_WORK INSTRUCTIONS_
From the data below, return the exact lines starting at the line containing "Благодарности (206, 842)" and ending at the line containing "[Мой кабинет] (294, 31)", both included, and nothing else.

_DATA RECORDS_
Content starts

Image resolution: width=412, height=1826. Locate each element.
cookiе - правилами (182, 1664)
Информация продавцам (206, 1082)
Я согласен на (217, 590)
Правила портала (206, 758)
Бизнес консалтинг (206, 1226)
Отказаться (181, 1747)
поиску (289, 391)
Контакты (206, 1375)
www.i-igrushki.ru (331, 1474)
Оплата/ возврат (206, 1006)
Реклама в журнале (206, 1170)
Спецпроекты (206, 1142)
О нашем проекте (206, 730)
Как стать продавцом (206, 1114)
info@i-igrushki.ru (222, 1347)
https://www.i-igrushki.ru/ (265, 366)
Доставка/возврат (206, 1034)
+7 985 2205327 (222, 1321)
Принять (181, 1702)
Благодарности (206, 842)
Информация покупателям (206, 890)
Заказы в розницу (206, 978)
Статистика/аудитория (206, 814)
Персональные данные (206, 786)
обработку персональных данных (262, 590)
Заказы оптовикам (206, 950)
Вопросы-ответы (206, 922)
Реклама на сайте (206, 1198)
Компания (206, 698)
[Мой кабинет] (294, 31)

Content ends
Content starts

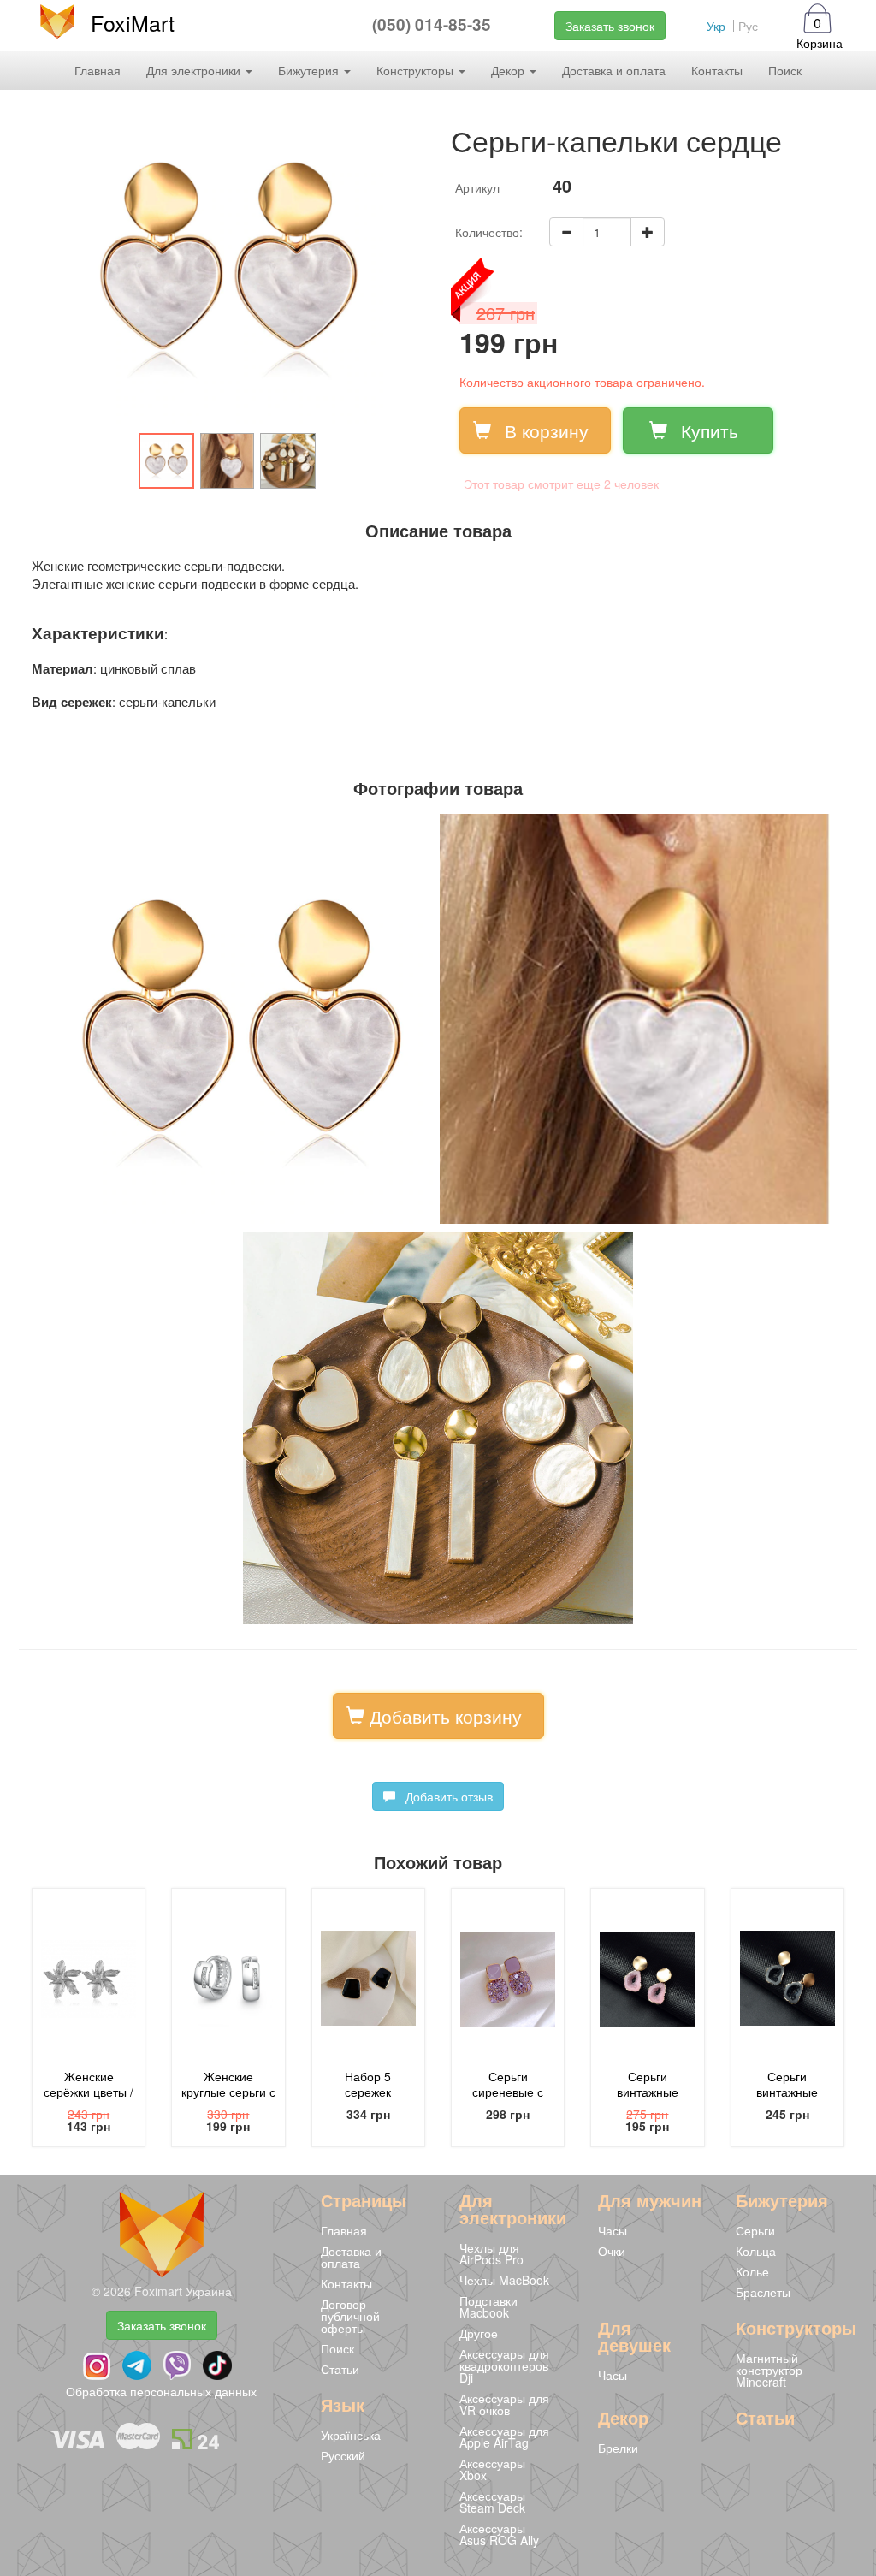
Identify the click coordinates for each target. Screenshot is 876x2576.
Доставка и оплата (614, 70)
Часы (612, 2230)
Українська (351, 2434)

Content ends

_SOLUTION_
Благодарности (206, 842)
Информация покупателям (206, 890)
Заказы в розницу (206, 978)
Статистика/аудитория (206, 814)
Персональные данные (206, 786)
обработку персональных данных (262, 590)
Заказы оптовикам (206, 950)
Вопросы-ответы (206, 922)
Реклама на сайте (206, 1198)
Компания (206, 698)
[Мой кабинет] (294, 31)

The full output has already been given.